To do: Please reproduce the entries below exactly, starting at the first line and ending with the line that holds "Click inside the 新文件名".

Given data:
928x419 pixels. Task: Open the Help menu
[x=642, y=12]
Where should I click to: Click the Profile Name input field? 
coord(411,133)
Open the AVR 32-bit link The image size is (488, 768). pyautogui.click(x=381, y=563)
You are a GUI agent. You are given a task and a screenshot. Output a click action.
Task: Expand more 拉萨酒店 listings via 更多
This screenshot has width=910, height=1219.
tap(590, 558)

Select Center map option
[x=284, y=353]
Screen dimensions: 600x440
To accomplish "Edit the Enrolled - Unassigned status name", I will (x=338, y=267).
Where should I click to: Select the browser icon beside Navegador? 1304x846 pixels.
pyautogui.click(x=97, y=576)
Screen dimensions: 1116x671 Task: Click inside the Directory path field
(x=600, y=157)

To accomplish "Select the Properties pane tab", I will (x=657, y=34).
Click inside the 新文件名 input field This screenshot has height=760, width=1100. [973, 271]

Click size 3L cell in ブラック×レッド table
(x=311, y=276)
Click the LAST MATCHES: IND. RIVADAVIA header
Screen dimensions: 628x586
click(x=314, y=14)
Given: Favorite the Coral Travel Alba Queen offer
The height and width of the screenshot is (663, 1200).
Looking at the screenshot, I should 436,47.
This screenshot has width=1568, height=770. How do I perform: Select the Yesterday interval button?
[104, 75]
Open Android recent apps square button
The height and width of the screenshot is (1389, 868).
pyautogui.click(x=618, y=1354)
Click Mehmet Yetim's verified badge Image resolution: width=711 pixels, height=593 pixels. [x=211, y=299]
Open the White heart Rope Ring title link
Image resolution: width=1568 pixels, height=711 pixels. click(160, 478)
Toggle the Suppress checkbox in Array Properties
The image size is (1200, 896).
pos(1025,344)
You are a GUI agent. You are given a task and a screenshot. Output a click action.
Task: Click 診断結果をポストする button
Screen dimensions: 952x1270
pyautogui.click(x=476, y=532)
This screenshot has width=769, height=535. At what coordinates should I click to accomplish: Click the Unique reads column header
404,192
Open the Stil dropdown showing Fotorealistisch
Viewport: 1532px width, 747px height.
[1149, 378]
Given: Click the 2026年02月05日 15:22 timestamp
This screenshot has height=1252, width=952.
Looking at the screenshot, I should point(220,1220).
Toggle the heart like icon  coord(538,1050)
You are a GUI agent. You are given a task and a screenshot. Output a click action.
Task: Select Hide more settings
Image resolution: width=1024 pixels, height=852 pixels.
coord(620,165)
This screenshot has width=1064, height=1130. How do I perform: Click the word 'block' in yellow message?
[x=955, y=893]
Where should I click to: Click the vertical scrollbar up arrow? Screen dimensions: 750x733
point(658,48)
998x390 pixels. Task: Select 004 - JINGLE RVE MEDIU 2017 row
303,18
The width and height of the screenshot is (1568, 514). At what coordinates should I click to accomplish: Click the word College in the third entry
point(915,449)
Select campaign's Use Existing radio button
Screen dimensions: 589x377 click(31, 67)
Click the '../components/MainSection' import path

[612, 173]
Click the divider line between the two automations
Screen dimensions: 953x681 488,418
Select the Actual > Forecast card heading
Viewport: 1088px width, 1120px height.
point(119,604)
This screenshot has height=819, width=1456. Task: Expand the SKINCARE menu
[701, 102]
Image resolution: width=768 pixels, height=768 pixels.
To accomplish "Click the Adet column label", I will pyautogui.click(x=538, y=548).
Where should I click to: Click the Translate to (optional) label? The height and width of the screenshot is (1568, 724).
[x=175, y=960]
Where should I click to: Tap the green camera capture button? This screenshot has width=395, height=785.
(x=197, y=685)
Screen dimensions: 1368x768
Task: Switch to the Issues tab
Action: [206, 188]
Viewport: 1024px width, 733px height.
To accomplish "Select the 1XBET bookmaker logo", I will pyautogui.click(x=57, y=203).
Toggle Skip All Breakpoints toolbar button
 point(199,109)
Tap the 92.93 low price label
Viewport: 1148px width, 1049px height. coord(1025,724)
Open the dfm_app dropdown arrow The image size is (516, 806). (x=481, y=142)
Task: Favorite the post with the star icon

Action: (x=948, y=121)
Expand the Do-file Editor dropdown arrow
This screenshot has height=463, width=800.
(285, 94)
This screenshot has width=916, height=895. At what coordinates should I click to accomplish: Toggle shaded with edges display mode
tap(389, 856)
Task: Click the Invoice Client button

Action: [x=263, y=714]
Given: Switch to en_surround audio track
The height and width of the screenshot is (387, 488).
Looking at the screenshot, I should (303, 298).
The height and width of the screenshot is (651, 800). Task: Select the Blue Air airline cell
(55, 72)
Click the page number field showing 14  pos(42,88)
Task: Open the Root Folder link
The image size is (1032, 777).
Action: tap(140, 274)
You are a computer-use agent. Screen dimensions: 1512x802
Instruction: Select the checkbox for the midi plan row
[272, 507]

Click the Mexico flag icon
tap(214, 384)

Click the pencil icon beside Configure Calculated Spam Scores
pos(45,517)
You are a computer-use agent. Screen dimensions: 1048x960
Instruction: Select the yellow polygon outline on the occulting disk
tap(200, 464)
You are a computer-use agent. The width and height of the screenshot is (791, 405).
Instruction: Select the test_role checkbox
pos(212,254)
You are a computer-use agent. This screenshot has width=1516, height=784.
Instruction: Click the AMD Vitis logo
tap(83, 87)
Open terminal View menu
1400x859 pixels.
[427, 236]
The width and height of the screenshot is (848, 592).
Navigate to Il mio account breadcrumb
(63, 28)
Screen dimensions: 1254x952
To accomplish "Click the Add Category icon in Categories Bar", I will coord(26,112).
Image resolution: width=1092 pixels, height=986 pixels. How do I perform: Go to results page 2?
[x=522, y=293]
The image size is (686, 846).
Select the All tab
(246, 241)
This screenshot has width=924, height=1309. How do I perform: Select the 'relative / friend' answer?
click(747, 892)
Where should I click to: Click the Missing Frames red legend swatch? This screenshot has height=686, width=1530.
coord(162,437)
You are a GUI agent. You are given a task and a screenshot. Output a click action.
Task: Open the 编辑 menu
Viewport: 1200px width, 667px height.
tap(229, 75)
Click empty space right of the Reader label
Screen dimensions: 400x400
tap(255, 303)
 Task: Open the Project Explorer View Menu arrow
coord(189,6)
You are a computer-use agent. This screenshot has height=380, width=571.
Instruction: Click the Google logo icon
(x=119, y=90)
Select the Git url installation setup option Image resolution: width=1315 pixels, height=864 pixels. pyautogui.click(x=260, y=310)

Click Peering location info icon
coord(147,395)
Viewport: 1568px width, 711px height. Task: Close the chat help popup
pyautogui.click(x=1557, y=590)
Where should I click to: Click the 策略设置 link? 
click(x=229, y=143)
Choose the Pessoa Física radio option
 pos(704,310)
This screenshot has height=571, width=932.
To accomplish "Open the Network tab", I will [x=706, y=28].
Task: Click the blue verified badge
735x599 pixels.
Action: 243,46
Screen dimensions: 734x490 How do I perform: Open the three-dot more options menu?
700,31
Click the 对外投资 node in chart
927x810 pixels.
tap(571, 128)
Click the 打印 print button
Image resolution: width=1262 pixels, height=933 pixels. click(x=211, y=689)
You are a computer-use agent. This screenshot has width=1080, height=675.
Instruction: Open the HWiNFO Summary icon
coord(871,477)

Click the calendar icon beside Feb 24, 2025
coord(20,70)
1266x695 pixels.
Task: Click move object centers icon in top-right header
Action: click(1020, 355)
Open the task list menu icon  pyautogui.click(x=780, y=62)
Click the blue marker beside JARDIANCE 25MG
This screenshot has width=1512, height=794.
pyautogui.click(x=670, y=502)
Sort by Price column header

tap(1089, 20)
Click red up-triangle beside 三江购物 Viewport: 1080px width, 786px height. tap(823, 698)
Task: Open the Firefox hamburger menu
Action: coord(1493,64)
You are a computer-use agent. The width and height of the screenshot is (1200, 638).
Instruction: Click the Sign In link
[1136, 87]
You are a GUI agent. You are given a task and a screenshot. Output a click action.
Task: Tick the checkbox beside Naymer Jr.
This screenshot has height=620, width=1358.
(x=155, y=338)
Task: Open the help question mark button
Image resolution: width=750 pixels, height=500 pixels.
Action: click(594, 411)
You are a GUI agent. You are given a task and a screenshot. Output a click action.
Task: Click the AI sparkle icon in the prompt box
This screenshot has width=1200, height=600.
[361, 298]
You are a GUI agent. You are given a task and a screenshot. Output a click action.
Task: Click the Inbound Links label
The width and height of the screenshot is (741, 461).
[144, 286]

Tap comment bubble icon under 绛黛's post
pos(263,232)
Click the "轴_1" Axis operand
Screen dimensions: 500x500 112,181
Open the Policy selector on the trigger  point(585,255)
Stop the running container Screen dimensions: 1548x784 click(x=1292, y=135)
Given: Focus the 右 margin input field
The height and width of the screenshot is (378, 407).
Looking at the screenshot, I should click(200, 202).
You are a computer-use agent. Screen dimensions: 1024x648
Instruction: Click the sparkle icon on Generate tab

Exercise result:
928x419 pixels. Task: Open the Help menu
[x=642, y=12]
Where should I click to: Click the Profile Name input field? 
coord(411,133)
Open the AVR 32-bit link The image size is (488, 768). pyautogui.click(x=381, y=563)
You are a GUI agent. You are given a task and a screenshot. Output a click action.
Task: Expand more 拉萨酒店 listings via 更多
This screenshot has width=910, height=1219.
tap(590, 558)

Select Center map option
[x=284, y=353]
Screen dimensions: 600x440
To accomplish "Edit the Enrolled - Unassigned status name", I will (x=338, y=267).
Where should I click to: Select the browser icon beside Navegador? 1304x846 pixels.
pyautogui.click(x=97, y=576)
Screen dimensions: 1116x671 Task: Click inside the Directory path field
(x=600, y=157)

To accomplish "Select the Properties pane tab", I will (x=657, y=34).
Click inside the 新文件名 input field This screenshot has height=760, width=1100. [973, 271]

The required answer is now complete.